New Discovery Identifies a Promising Treatment Strategy for an Aggressive Soft Tissue Cancer

July 9, 2026

Study Overview

Researchers set out to identify tumor suppressors involved in the development of undifferentiated pleomorphic sarcoma (UPS), a common adult soft tissue sarcoma that has historically lacked clear, recurrent driver mutations to target for therapy.

Key Findings

  • Discovery of a Tumor Suppressor: Using a customized in vivo CRISPR/Cas9 screen in mice, the team identified BRCA1-associated protein 1 (BAP1) as a powerful tumor suppressor in soft tissue sarcomas.

  • Immune System Impact: Sarcomas lacking the Bap1 gene were found to create a highly immunosuppressive tumor microenvironment, helping the cancer evade the immune system.

  • A Crucial Biomarker: In human cases of UPS, the researchers observed that BAP1 protein levels are typically reduced, while the expression of polo-like kinase 1 (PLK1) is elevated.

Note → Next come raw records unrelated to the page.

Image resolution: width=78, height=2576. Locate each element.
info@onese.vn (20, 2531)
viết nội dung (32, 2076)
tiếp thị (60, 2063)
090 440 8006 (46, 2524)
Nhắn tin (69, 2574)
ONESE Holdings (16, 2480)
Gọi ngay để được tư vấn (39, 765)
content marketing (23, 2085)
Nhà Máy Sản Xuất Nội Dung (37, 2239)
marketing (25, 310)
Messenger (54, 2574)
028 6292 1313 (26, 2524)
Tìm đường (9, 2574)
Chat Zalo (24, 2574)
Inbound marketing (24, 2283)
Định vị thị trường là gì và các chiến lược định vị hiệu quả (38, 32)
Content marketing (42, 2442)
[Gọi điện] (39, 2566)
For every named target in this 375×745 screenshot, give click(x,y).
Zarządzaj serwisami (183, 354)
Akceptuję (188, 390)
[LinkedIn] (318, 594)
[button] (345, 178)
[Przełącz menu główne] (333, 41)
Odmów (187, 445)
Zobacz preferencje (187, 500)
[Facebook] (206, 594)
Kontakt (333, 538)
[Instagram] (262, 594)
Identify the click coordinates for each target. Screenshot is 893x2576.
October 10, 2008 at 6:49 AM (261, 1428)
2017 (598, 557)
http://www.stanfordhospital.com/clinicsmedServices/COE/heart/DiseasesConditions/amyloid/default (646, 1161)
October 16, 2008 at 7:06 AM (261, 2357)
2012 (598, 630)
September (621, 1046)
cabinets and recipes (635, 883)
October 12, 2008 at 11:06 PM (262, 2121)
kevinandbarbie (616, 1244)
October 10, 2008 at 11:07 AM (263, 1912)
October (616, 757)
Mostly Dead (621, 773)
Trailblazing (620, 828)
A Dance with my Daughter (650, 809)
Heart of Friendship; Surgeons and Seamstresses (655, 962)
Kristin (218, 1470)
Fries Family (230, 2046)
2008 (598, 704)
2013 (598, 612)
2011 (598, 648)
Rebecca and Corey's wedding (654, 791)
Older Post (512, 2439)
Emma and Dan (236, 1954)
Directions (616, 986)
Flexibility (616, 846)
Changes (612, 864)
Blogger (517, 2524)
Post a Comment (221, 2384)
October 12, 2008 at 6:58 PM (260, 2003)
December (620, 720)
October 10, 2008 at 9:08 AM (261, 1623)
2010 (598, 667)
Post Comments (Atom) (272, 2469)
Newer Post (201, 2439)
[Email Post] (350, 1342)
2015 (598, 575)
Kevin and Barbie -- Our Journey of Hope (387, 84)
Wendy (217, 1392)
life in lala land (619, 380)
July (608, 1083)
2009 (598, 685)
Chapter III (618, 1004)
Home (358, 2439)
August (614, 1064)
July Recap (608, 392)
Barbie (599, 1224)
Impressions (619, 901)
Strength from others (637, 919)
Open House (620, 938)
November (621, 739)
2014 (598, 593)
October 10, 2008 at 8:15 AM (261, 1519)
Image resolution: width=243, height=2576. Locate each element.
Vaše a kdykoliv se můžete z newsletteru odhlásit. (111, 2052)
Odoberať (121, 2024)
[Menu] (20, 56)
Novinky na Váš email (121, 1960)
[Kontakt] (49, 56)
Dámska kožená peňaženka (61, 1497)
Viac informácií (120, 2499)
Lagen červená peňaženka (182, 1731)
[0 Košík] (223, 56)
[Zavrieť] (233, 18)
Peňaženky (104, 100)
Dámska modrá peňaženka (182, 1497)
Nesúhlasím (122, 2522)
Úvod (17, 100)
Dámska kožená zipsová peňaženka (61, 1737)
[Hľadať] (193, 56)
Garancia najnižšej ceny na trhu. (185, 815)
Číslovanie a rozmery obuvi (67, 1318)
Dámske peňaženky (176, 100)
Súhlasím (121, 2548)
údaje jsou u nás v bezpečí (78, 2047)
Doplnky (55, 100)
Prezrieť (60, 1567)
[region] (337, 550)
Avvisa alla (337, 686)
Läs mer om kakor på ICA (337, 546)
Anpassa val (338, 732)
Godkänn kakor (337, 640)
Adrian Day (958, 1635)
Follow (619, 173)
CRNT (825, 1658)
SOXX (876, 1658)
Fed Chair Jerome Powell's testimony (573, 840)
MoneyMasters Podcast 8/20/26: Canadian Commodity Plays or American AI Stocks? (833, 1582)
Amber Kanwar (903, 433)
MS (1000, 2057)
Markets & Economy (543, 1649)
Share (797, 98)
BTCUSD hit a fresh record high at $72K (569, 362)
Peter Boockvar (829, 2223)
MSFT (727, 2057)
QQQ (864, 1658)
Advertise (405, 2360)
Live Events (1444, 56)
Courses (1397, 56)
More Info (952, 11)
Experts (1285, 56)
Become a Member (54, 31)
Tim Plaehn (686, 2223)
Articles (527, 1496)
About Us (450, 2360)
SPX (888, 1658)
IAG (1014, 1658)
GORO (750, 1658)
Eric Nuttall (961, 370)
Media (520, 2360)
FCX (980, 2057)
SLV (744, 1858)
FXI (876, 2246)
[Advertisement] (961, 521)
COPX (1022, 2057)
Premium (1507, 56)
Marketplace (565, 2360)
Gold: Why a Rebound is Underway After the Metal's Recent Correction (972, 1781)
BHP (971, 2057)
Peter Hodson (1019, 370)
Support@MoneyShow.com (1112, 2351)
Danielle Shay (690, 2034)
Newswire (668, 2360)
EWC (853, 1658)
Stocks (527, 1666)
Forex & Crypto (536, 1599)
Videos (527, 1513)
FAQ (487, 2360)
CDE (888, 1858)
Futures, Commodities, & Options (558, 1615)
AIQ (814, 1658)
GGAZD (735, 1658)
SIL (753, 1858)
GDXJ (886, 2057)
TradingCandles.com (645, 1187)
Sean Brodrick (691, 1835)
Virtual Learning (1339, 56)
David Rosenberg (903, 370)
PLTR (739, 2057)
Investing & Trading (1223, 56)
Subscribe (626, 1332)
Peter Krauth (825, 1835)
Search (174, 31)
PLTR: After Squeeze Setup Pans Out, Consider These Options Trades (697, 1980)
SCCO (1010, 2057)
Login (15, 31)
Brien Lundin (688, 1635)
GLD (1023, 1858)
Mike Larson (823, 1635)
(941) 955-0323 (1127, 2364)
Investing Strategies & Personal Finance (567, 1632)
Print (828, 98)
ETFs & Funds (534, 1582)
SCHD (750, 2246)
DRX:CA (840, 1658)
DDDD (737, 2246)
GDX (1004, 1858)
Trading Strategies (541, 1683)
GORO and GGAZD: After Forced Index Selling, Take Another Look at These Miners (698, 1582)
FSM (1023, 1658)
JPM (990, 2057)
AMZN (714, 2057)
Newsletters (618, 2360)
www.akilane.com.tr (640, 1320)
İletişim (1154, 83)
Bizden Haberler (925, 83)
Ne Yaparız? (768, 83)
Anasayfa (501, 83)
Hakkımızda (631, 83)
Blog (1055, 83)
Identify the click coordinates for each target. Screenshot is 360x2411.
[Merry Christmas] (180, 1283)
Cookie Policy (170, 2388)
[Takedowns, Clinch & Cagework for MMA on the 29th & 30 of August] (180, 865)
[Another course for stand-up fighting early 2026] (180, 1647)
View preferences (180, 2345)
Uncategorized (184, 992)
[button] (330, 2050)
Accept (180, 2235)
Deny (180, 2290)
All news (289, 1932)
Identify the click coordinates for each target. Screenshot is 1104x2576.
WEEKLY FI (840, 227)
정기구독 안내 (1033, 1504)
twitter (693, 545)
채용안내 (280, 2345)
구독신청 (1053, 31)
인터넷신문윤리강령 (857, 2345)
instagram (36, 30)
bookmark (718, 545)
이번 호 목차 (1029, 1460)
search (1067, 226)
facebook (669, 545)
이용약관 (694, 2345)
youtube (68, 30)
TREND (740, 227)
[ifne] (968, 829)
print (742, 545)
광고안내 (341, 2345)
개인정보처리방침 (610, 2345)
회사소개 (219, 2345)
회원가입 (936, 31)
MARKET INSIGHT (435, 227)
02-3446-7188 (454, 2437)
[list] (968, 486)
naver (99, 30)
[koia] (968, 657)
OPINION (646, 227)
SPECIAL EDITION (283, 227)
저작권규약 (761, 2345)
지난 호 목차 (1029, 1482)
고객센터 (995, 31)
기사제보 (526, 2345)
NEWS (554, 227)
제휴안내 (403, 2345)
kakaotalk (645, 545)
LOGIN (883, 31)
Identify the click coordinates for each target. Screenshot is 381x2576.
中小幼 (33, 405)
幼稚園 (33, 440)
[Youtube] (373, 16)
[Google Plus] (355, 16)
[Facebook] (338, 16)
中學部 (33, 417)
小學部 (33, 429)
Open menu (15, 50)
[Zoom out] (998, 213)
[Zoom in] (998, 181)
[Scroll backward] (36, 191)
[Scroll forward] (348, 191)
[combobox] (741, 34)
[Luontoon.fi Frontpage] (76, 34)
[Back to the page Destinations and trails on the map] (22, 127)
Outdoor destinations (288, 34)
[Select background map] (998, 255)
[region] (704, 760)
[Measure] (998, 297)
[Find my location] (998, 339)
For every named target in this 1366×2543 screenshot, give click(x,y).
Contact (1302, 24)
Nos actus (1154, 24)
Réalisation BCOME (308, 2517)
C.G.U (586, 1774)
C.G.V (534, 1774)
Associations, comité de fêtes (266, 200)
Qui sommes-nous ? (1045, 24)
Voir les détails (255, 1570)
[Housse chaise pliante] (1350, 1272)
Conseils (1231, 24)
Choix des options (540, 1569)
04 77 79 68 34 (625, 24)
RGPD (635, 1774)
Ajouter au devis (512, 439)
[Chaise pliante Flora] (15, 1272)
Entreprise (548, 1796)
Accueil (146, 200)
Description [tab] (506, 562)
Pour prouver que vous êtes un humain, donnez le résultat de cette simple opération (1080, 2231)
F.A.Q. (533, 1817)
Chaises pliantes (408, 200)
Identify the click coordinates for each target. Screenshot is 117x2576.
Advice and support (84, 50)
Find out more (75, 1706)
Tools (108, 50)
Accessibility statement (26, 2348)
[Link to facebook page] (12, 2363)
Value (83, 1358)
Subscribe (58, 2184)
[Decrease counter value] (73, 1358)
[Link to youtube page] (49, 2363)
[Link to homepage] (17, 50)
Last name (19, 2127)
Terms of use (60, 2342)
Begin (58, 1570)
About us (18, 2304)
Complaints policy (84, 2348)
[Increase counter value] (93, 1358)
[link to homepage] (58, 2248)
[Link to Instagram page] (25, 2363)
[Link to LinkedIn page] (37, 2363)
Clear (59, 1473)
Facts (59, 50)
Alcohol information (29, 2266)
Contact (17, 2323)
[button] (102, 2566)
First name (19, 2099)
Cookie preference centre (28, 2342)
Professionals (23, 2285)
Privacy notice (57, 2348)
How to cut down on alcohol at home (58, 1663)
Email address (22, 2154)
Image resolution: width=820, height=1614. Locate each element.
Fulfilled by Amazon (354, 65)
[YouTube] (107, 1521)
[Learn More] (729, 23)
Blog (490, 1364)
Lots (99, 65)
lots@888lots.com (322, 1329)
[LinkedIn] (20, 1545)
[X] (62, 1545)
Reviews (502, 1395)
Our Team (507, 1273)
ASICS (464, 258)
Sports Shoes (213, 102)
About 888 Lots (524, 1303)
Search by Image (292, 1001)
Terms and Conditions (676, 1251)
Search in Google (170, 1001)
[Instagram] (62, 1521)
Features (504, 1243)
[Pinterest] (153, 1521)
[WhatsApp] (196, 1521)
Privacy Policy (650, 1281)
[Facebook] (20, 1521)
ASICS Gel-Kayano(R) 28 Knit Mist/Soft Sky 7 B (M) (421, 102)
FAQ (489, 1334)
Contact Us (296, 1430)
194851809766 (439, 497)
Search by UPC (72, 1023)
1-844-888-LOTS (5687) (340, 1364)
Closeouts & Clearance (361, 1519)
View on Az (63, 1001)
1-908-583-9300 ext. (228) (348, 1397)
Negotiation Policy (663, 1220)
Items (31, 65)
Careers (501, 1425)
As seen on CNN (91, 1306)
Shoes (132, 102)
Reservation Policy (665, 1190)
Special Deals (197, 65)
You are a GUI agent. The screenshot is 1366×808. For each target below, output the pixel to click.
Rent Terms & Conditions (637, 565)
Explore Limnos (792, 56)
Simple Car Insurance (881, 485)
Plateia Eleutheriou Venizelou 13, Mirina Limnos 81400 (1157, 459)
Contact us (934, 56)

  • Tumor Vulnerability: Functional tests revealed that these Bap1-deficient sarcomas rely heavily on PLK1 to grow and survive.

Therapeutic Implications

The study highlights a promising new treatment path for this specific subset of sarcomas:

  • Targeting PLK1: Treating the tumors with volasertib, a drug that inhibits PLK1, significantly suppressed tumor growth in mouse models.

  • Combination Therapy: The most effective approach was combining the PLK1 inhibitor with anti-PD-1 therapy (an immune checkpoint inhibitor). This combination provided better tumor control and improved survival rates compared to using either treatment on its own.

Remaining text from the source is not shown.